Pour ceux-là, la fraude commence «dès 2001», quand le silicone est réautorisé en France pour les prothèses mammaires, selon les déclarations de Thierry Brinon, directeur technique arrivé en 2006. On lui aurait alors expliqué que le gel principalement utilisé était de fabrication «maison» et non pas le gel américain Nusil déclaré à TÜV. D'après Jean-Claude Mas, 75% des implants étaient remplis de gel PIP, 25% seulement avec du Nusil.
«L'unique motivation» de la fraude étant «d'augmenter sensiblement la rentabilité de l'entreprise», affirme Thierry Brinon: ainsi en 2009, le prix du gel PIP était de 5 euros par litre, contre 35 euros pour le Nusil, soit une différence de 10 euros par implant et un gain d'un million d'euros par an pour une production de 100.000 prothèses. Gain partiellement englouti dans des procès en Angleterre et aux Etats-Unis. Mais Jean-Claude Mas «vivait bien à l'époque», sa rémunération fixée à 30.000 euros par mois.
«Faire disparaître les documents»Comment les contrôles ont-ils été déjoués, pendant si longtemps?, s'étonnent les enquêteurs. «TÜV annonce sa visite dix jours avant... C'était de la routine, je donne l'ordre de dissimuler tous les documents ayant trait au gel PIP non homologué, et concernant les containers, les employés se débrouillaient pour les faire disparaître», explique Jean-Claude Mas. PIP avise TÜV des modifications de packaging par exemple. Mais pas de celles concernant le gel, «vu qu'il n'existe pas...» Pour Thierry Brinon, «tant que ces organismes inspecteront avec préavis systématique, toute déviance industrielle pourra être cachée».
Que contenait ce fameux gel PIP? «Une base de formulation du Dr Arion (chirurgien que Jean-Claude Mas rencontre dans les années 80, ndlr), que j'ai améliorée en changeant les températures, les pourcentages (de produits introduits), afin de rendre le produit plus cohésif,» raconte Jean-Claude Mas.
Mais assez vite le produit montre ses limites. D'autant qu'on économise aussi sur la qualité des enveloppes. Résultat, les ruptures d'implants s'additionnent et des chirurgiens s'inquiètent. «Bon nombre de personnes dans l'entreprise, connaissant la fraude, sont convaincues que la qualité du gel PIP en est la cause et même M. Mas qui vantait son gel comme son troisième enfant commençait à en douter», poursuit Thierry Brinon. Le patron décide alors de mettre au point un gel «PIP2», promettant «un superbe voyage» au chimiste qui lui trouverait la solution. Mais en 2009, le nombre de ruptures croît «entre 30 et 40%», selon le directeur financier Claude Couty, «avisé par les courriers des chirurgiens et par notre département commercial». «Mon rôle a été de payer les indemnisations aux patientes. De mémoire sur une période d'un an (2009-2010), j'ai payé entre 60.000 et 70.000 euros», pour environ 100 à 150 patientes. Les cadres commencent alors à prendre leurs distances, mais «M. Mas décidait de tout», se justifie-t-il.

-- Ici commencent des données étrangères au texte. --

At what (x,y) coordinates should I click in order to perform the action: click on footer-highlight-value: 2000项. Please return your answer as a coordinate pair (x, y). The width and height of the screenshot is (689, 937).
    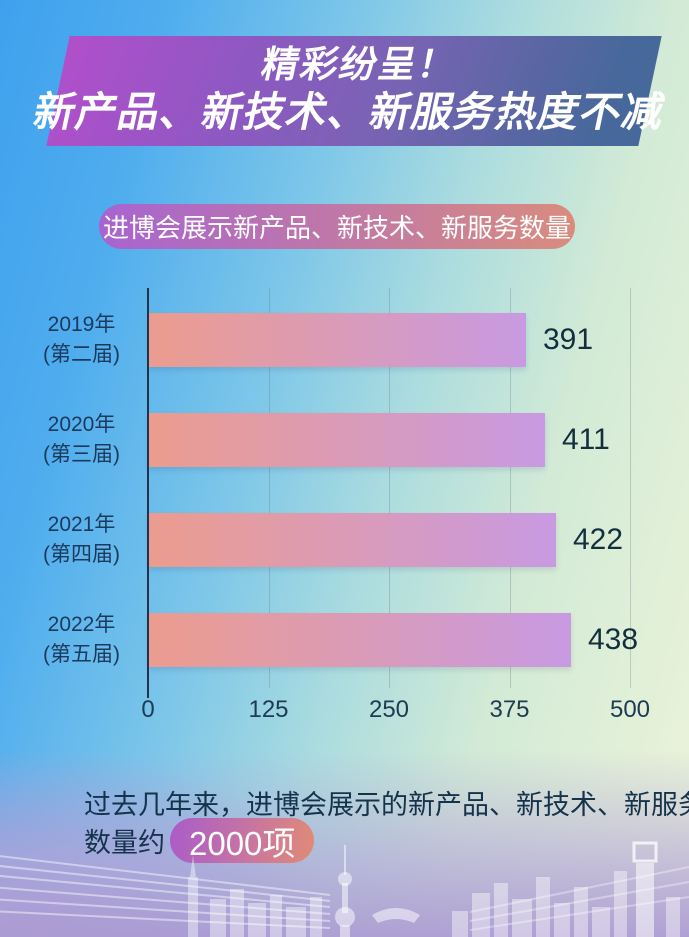
    Looking at the image, I should click on (242, 843).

Les plaignantes «font ça pour le fric» Pour le fondateur de PIP, ses prothèses ne présentaient «aucun risque pour la santé». D'après le procès verbal dressé par les gendarmes en novembre 2010 et dévoilé jeudi par TF1, Jean-Claude Mas estime que de toute façon, devoir être explanté, «ce n'est pas grave». Quant aux plaignantes, il s'agirait de «personnes fragiles ou qui font ça pour le fric».
Un premier procès doit se tenir en octobre prochain pour tromperie aggravée, un délit passible de quatre années d'emprisonnement et de fortes amendes. Le cap des 2400 plaintes a été franchi dans l'enquête préliminaire. Ouverte au mois de mars 2010, l'enquête a été close le 10 octobre dernier. Vingt cas de cancer ont déjà été signalés sans qu'un lien ait été établi pour l'instant avec ces prothèses qui ont été implantées sur 30.000 femmes en France et 300.000 au total dans le monde.